Ein breites evangelisches Bündnis beteiligt sich an der CSD-Kundgebung am 19. Juli in Frankfurt. Mit dabei sind unter anderem Anastasia Gettikh vom Evangelischen Frauenbegegnungszentrum EVA, Frankfurt, und Roman Richter vom Bunten Büro der Regionalen Diakonie Bergstraße.

Anastasia Gettikh, Bildungsreferentin im EVA I Foto: Stella Musshafen
Anastasia Gettikh, Bildungsreferentin im EVA I Foto: Stella Musshafen

Anastasia Gettikh ist es als Bildungsreferentin des EVA ein Anliegen, „Safer Spaces“ zu schaffen. Räume, in denen alle Teilnehmenden „die Möglichkeit haben, sich ohne Angst vor Diskriminierung oder anderen Formen von Gewalt und Ausgrenzung auszudrücken, wo Menschen sich sicher und wohl fühlen können. Wo sie miteinander respekt- und verständnisvoll über ihre Identität und Erfahrung sprechen". Zudem tritt sie vernehmlich öffentlich für Diversität und Respekt auf, zum Beispiel bei der Kundgebung zum Christopher Street Day (CSD) am Samstag, 19. Juli, in der Frankfurter Innenstadt. Im Juni war Gettikh beim Dyke*March Frankfurt unterwegs. Die Kundgebung geht auf eine in den achtziger Jahren im kanadischen Vancouver entstandene Initiative zurück, sie steht ebenfalls für Diversität .
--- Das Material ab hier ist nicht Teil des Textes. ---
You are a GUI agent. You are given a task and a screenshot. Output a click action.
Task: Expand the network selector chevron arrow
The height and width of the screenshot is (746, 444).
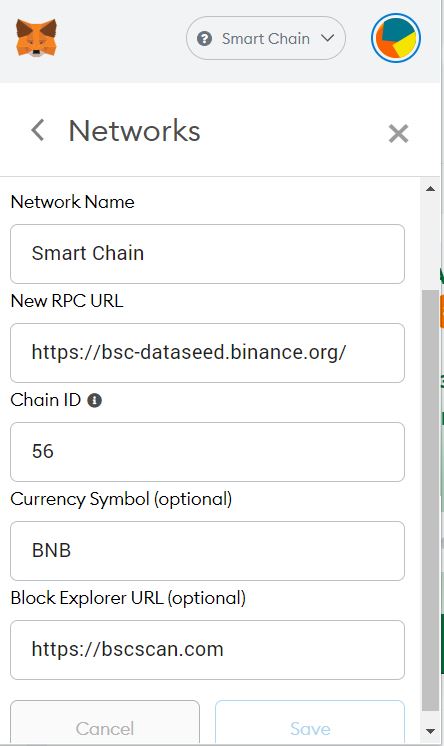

Für Vielfalt, für Queerness durch die Straßen zu ziehen, war in Anastasia Gettikhs Jugend schwer denkbar und angstbelastet. Seit 2018 lebt die 32-Jährige in Frankfurt, aufgewachsen ist sie in Russland. In Moskau oder Petersburg gab es in ihrer Jugend Pride Paraden, aber „das war für mich zu gefährlich“. Als „Spätaussiedlerin“ kam Gettikh nach Deutschland, mit Abschlüssen in Tourismus und Sozialkulturellem Service in der Tasche.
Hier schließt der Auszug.